REQUIRED ACTION: Copy, from the data below, every line that has "Collapse" in it.

Data items:
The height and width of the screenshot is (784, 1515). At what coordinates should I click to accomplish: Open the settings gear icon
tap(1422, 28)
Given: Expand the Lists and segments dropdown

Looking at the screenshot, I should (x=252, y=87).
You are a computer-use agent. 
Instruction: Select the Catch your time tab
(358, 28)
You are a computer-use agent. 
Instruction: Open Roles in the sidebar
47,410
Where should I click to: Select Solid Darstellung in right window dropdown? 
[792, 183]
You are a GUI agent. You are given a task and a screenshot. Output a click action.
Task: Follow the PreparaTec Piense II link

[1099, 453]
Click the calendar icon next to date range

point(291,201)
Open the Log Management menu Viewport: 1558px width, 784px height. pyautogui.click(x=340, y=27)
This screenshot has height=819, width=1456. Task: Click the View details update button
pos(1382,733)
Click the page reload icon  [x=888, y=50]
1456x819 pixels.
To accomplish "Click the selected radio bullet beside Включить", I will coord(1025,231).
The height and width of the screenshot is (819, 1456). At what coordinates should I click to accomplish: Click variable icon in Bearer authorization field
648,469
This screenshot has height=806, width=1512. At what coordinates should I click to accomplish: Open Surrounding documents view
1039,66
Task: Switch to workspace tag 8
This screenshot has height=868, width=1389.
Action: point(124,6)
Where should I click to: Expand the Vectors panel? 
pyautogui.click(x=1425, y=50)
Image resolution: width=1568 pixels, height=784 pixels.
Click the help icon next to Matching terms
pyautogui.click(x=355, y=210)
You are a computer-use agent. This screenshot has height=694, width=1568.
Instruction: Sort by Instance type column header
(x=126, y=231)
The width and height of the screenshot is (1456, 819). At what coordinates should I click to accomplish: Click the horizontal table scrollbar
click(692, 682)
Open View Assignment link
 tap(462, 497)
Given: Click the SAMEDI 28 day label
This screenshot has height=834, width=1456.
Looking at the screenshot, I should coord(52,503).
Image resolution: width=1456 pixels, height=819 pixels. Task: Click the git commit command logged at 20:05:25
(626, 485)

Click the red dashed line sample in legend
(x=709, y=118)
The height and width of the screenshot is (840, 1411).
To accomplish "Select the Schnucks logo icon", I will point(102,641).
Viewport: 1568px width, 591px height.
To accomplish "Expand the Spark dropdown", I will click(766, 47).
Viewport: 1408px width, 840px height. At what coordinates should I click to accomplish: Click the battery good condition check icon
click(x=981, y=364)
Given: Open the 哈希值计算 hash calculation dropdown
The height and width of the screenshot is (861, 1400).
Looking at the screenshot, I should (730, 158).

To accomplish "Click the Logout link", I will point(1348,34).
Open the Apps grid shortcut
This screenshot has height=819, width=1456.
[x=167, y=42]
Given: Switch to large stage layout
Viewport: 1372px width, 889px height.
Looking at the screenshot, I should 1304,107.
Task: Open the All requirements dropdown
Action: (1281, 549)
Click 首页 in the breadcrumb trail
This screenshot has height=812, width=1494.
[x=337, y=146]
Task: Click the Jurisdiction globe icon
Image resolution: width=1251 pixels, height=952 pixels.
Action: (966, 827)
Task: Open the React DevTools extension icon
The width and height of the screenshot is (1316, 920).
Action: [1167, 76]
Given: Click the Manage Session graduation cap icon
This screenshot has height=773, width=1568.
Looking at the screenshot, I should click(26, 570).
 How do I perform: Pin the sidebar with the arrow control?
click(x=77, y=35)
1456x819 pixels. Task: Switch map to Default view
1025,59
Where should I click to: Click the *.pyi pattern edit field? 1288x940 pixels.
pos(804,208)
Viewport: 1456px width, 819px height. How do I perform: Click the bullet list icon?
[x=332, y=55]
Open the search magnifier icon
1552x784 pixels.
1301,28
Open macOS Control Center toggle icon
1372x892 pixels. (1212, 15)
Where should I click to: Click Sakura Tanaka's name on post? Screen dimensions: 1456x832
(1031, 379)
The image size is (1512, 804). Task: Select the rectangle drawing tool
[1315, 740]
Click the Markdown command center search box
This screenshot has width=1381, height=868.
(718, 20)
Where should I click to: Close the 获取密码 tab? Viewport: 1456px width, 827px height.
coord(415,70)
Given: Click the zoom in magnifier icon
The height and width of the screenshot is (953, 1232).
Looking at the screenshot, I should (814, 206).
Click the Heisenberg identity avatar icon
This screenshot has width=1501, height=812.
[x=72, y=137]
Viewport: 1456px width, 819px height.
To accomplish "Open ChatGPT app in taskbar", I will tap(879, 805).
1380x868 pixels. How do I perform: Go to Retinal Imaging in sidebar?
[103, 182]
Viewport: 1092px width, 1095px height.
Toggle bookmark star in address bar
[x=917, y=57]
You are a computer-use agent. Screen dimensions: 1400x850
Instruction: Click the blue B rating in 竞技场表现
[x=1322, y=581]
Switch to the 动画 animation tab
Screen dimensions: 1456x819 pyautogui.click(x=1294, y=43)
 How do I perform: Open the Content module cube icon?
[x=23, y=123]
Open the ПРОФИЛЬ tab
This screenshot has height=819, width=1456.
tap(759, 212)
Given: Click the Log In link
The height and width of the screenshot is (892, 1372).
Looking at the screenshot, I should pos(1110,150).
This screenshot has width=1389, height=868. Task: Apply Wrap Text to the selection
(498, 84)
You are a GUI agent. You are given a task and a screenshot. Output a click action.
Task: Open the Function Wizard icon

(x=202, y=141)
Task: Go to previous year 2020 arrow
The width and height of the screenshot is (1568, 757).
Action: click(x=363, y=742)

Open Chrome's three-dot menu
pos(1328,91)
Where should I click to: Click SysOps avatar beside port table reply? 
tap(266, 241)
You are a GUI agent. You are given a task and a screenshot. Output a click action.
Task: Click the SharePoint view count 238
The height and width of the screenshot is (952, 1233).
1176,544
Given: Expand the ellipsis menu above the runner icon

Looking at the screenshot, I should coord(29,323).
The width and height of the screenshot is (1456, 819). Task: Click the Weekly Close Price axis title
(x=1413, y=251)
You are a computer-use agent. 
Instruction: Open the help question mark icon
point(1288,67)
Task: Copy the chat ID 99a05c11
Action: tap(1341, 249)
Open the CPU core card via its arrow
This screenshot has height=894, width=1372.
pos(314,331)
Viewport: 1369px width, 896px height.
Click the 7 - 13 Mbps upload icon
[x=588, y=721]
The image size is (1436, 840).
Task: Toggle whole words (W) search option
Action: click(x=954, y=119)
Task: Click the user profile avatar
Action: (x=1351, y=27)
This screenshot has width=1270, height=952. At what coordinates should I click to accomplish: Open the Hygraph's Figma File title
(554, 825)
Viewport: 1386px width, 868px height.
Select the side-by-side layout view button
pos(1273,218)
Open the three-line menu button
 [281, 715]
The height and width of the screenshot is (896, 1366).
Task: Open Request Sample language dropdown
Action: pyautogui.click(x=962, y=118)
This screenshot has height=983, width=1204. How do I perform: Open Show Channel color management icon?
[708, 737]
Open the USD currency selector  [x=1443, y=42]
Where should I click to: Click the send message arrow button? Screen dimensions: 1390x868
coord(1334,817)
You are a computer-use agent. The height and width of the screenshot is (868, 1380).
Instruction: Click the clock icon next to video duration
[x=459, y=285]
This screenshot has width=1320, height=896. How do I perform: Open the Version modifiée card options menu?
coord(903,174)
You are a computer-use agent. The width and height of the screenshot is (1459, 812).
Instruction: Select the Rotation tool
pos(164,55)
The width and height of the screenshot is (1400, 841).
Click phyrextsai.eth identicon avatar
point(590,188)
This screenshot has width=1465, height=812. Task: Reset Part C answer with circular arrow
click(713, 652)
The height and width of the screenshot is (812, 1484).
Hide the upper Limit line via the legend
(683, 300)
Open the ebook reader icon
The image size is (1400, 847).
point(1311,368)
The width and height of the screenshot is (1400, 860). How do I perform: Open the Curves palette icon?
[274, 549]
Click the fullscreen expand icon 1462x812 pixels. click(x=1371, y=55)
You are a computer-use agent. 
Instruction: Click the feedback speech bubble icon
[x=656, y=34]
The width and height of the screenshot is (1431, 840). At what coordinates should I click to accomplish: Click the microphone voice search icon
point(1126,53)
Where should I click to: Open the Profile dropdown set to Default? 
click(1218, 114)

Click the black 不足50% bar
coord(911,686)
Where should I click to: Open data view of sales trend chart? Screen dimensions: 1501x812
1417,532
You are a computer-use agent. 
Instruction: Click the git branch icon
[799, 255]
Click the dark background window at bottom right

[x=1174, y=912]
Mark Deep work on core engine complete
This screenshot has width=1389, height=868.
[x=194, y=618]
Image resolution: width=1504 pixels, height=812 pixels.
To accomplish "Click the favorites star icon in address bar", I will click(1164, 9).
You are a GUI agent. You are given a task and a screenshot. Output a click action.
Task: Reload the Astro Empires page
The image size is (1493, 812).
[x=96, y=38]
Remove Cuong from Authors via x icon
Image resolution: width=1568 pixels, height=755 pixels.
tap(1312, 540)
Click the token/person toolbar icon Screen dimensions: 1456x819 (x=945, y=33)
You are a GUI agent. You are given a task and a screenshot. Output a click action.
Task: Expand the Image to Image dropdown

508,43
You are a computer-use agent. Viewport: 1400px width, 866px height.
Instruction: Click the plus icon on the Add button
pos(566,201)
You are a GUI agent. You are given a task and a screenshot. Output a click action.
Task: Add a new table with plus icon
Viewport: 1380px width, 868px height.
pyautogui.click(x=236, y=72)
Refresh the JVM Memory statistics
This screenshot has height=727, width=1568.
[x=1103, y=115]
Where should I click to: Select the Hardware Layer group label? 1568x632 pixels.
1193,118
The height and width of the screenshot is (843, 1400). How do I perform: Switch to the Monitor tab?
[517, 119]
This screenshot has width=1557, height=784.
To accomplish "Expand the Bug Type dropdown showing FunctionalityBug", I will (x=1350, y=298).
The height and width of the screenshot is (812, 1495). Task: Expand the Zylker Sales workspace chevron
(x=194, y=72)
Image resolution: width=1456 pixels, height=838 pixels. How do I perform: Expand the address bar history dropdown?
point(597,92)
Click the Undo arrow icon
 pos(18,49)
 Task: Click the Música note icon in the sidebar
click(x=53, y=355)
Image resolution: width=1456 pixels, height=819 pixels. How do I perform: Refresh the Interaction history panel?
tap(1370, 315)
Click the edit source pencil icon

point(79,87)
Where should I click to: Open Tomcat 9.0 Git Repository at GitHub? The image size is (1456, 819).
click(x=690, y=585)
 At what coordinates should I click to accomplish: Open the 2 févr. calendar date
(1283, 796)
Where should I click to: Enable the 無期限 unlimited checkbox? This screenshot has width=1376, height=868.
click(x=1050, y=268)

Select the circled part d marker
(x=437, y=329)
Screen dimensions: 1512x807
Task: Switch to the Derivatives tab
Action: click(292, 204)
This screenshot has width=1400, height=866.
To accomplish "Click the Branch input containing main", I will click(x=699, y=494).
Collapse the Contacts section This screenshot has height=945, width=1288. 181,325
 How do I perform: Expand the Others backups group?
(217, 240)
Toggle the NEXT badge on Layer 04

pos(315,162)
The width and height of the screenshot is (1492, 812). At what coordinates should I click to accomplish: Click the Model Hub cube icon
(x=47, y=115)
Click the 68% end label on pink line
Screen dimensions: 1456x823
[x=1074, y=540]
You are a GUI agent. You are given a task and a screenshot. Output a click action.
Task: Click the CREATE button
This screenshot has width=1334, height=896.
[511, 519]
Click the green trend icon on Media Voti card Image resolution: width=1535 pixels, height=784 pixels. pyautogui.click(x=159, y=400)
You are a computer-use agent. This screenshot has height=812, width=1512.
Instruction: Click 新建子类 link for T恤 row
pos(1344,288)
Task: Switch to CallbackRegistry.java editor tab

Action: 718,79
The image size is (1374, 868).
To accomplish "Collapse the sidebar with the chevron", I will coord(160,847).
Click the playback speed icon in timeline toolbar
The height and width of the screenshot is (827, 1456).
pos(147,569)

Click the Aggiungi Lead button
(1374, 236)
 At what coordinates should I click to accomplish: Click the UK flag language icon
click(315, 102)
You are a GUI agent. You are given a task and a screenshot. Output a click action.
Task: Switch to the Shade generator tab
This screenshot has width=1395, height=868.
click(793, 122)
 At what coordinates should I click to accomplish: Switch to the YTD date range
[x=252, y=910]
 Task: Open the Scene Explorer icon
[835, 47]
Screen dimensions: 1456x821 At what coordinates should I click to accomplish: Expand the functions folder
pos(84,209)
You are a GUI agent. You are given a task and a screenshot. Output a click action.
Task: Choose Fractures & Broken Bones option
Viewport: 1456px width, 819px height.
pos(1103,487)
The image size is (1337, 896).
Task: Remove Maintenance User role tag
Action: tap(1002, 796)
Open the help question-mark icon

EXERCISE RESPONSE:
Collapse the Contacts section This screenshot has height=945, width=1288. 181,325
To accomplish "Collapse the sidebar with the chevron", I will coord(160,847).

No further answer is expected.